## Consignes de travail
1. D'après l'extrait sur la musique et l'intelligence artificielle, dans quels domaines faut-il des progrès pour qu'on puisse un jour demander par transmission de pensée la musique la plus adaptée à notre état d'esprit ?
2. Indiquez si chacune des affirmations suivantes est conforme à l'extrait sur la musique et l'intelligence artificielle, en citant les mots décisifs du texte.
(a) Les formes sonores envisagées pourraient ressembler à des sons animaux.
(b) Des formes sonores pourraient pousser les consommateurs vers certaines catégories d'achat.
(c) Le texte affirme que les phénomènes cérébraux liés à l'émotion artistique sont déjà entièrement compris.
3. Poursuivez l'extrait sur la musique et l'intelligence artificielle en reprenant après sa dernière phrase.

## Extrait du texte
================
On peut imaginer beaucoup plus encore :   on pourra bientôt comprendre, au moins par corrélation, que des formes sonores, n’ayant rien à voir avec la musique occidentale classique, ou populaires, ni même avec toutes les tentatives de musiques atonales, ni avec toutes les autres musiques, africaines, indiennes, chinoises, ou autres, ni même avec aucun son animal, ou humain, ou même un son quelconque existant dans la nature ont un grand impact sur tel ou tel comportement humain.   Ainsi, on pourra imaginer des formes sonores, plus précisément choisis qu’elles ne le sont aujourd’hui, capables de pousser les consommateurs à telle ou telle catégorie d’achat.

On peut imaginer enfin qu’on pourra un jour demander par transmission de pensée de nous faire entendre la musique la plus adaptée à notre état d’esprit. Cela suppose des progrès non seulement en IA, mais aussi en neurosciences, et en particulier en neurosciences appliquées à la musique et à l’art en général, pour mieux comprendre les phénomènes cérébraux en cause dans l’émotion artistique.
================
## Lignes affichées
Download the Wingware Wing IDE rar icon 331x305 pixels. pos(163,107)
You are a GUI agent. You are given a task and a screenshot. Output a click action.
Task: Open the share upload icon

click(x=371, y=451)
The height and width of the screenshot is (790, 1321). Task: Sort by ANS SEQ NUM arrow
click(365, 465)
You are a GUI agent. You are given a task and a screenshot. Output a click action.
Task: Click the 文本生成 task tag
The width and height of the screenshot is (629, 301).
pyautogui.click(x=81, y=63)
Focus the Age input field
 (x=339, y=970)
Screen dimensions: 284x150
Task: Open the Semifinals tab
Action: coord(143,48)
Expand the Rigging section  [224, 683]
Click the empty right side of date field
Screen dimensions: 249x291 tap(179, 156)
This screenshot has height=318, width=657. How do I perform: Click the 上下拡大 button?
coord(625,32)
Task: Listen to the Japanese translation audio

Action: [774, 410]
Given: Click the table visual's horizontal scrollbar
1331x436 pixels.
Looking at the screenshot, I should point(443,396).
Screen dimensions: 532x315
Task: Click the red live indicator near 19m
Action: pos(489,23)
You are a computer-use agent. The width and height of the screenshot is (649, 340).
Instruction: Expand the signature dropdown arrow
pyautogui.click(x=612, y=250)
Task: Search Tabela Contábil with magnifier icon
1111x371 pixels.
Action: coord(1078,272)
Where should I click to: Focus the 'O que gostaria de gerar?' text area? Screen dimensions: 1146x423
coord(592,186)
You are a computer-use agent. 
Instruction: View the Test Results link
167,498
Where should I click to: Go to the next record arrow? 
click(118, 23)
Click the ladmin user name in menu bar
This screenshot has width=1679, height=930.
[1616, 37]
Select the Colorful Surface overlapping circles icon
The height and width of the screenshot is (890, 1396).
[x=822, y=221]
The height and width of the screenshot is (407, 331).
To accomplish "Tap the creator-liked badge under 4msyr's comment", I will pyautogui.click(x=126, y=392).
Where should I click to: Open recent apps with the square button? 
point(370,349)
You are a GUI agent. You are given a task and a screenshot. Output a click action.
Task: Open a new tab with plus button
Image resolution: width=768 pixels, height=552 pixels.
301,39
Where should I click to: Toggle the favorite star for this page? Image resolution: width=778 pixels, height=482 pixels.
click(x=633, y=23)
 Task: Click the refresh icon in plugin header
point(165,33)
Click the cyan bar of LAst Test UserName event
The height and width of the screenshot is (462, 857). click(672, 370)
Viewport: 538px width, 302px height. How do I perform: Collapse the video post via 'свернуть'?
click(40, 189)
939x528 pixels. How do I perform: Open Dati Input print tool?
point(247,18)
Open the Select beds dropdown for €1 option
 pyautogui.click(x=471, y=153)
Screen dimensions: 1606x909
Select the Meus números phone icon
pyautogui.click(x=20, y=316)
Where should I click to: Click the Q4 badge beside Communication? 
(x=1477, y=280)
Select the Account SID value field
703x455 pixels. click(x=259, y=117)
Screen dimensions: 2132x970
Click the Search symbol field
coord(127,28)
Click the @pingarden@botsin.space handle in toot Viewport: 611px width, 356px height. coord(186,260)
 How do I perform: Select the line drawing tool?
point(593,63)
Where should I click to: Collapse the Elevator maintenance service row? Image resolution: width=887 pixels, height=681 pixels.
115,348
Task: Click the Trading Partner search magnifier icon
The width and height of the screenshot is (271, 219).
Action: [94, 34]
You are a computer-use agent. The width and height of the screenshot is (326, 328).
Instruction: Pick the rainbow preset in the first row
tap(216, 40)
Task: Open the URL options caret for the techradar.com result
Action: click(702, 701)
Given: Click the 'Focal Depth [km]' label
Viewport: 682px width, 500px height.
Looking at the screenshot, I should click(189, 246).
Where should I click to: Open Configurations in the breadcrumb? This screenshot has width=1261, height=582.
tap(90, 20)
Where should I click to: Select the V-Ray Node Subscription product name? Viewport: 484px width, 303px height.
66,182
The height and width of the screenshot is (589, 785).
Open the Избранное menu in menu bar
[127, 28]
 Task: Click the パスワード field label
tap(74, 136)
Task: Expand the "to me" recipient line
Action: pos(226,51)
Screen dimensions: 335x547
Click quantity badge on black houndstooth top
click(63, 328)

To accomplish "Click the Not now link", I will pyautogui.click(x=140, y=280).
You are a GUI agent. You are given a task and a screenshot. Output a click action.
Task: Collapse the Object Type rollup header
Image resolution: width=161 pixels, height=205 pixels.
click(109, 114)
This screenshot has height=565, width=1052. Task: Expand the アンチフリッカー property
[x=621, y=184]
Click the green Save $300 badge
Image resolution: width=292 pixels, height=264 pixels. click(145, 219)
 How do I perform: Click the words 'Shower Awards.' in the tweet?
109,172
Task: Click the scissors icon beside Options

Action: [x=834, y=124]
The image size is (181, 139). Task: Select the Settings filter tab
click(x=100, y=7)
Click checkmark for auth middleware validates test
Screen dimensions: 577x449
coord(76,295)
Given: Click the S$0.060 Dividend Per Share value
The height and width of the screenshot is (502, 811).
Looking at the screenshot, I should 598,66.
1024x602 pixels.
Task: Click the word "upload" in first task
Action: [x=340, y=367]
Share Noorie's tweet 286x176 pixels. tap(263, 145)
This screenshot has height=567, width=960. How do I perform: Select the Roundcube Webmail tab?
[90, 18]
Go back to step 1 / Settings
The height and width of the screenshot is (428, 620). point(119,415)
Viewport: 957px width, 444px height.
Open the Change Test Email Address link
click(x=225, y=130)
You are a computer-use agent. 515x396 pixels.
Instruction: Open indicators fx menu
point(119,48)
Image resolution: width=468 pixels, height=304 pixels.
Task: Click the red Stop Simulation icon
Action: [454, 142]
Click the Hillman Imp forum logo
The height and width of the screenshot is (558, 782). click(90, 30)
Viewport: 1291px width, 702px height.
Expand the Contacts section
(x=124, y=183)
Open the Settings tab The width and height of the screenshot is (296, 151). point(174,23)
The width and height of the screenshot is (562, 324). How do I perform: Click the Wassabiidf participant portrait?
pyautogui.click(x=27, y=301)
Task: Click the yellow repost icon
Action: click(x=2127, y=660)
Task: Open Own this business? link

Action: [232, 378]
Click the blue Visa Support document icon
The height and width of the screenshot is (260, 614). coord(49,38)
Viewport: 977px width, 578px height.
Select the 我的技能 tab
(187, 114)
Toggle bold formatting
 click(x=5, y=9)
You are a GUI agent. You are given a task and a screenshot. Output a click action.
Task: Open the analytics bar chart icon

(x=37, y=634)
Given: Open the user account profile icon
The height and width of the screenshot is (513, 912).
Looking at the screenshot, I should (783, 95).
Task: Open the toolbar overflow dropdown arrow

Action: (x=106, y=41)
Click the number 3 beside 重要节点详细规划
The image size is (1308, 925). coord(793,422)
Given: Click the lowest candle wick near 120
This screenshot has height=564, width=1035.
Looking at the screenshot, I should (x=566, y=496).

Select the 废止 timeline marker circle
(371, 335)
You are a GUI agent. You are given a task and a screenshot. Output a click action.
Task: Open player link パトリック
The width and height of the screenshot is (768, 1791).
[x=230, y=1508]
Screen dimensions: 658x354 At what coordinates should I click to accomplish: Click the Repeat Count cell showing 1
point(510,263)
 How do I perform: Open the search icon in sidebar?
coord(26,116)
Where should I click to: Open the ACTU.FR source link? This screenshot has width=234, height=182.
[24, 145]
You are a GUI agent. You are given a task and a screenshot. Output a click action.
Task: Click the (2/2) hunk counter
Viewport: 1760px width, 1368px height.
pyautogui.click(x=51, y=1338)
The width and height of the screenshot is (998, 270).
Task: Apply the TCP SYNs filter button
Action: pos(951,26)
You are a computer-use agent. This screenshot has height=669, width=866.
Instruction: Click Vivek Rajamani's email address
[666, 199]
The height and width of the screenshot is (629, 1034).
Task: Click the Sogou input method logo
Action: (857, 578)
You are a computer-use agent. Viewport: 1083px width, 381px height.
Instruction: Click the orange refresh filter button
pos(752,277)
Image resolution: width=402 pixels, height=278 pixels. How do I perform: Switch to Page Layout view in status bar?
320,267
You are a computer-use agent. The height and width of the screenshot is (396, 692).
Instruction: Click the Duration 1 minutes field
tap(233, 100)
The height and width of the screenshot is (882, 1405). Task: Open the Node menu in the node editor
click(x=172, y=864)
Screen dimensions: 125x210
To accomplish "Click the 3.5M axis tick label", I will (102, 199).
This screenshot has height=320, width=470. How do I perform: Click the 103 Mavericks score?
================
## Réponses de l'exercice
1. Il faut des progrès en IA et en neurosciences, en particulier en neurosciences appliquées à la musique et à l'art en général.

2.
(a) Non : « ni même avec aucun son animal ».
(b) Oui : « capables de pousser les consommateurs à telle ou telle catégorie d’achat ».
(c) Non : « pour mieux comprendre les phénomènes cérébraux en cause dans l’émotion artistique ».

3.
Bien des questions en découleront :

Pensera-t-on encore que l’humanité mérite d’être considérée comme supérieure au reste de la nature, parce qu’elle a engendré des œuvres artistiques bouleversantes, quand on aura ressenti une émotion équivalente avec une œuvre composée par une intelligence artificielle ?  Et encore : devra-t-on craindre une manipulation politique ou commerciale des esprits par le son, comme elle existe par d’autres sens ?

Et enfin, et surtout :  quand comprendra-t-on que, au lieu d’accumuler à l’infini des biens matériels et de nous entretuer pour des ressources de plus en plus rares, dans un monde que nous rendons invivable, c’est dans l’exploration à peine commencée des potentialités de l’esprit humain que se situe la vraie réponse à toutes les défis qu’affronte l’humanité ?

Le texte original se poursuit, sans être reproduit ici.